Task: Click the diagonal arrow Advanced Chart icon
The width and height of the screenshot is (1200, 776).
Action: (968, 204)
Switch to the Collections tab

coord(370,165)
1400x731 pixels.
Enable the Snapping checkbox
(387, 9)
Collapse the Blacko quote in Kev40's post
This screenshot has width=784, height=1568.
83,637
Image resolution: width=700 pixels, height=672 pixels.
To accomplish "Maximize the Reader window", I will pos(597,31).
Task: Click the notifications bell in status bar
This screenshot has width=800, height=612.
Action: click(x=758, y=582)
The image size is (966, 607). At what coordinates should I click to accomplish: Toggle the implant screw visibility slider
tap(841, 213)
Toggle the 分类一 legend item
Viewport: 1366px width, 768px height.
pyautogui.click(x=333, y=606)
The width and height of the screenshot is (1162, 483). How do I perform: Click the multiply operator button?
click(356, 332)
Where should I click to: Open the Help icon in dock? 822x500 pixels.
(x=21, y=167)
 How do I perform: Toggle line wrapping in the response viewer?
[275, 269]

● **The problem**
Scan the material line by line and report each one that contains "Task".

● **Result for this exercise**
Task: Click the diagonal arrow Advanced Chart icon
Task: Click the notifications bell in status bar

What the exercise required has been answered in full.